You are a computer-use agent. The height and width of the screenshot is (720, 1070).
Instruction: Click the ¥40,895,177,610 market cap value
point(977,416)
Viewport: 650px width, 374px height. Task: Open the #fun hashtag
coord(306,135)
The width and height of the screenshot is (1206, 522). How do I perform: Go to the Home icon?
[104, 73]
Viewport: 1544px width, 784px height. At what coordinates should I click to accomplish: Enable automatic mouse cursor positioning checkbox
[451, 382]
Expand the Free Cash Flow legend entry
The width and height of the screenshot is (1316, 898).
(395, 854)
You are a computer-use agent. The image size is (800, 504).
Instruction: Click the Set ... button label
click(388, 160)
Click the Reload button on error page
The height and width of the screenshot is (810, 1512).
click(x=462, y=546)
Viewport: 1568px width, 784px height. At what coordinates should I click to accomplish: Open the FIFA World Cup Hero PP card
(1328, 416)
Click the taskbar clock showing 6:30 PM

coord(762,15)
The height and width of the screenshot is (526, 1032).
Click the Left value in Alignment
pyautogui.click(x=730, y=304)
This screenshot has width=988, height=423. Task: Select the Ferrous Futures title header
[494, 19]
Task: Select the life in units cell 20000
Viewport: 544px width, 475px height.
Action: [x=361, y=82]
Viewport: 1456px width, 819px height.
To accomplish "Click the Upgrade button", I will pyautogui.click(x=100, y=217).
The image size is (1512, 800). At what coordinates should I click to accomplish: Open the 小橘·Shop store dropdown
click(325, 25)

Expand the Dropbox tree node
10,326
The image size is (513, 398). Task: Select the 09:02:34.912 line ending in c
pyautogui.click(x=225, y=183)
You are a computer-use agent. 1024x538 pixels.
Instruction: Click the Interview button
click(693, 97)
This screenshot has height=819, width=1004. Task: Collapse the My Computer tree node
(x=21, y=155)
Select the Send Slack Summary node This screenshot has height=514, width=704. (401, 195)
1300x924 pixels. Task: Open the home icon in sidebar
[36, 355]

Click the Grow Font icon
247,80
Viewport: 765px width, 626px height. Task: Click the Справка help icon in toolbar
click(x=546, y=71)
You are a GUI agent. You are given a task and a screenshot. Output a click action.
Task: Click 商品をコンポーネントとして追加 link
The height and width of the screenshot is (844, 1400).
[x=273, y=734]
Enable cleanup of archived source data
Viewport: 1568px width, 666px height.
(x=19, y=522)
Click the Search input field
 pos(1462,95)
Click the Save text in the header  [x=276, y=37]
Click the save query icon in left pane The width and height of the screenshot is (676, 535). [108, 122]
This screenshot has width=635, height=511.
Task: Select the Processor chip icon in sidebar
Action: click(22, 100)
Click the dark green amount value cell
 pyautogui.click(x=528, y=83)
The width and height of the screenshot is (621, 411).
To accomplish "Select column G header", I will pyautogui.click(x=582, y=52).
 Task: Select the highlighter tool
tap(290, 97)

[GIVEN INSTRUCTION]: Convert the records from the line containing "This screenshot has width=988, height=423." through the line containing "Click the Save text" into a numbered list, omitting blank lines.

[THE ANSWER]:
1. This screenshot has width=988, height=423. Task: Select the Ferrous Futures title header
2. [494, 19]
3. Task: Select the life in units cell 20000
4. Viewport: 544px width, 475px height.
5. Action: [x=361, y=82]
6. Viewport: 1456px width, 819px height.
7. To accomplish "Click the Upgrade button", I will pyautogui.click(x=100, y=217).
8. The image size is (1512, 800). At what coordinates should I click to accomplish: Open the 小橘·Shop store dropdown
9. click(325, 25)
10. Expand the Dropbox tree node
11. 10,326
12. The image size is (513, 398). Task: Select the 09:02:34.912 line ending in c
13. pyautogui.click(x=225, y=183)
14. You are a computer-use agent. 1024x538 pixels.
15. Instruction: Click the Interview button
16. click(693, 97)
17. This screenshot has height=819, width=1004. Task: Collapse the My Computer tree node
18. (x=21, y=155)
19. Select the Send Slack Summary node This screenshot has height=514, width=704. (401, 195)
20. 1300x924 pixels. Task: Open the home icon in sidebar
21. [36, 355]
22. Click the Grow Font icon
23. 247,80
24. Viewport: 765px width, 626px height. Task: Click the Справка help icon in toolbar
25. click(x=546, y=71)
26. You are a GUI agent. You are given a task and a screenshot. Output a click action.
27. Task: Click 商品をコンポーネントとして追加 link
28. The height and width of the screenshot is (844, 1400).
29. [x=273, y=734]
30. Enable cleanup of archived source data
31. Viewport: 1568px width, 666px height.
32. (x=19, y=522)
33. Click the Search input field
34.  pos(1462,95)
35. Click the Save text in the header  [x=276, y=37]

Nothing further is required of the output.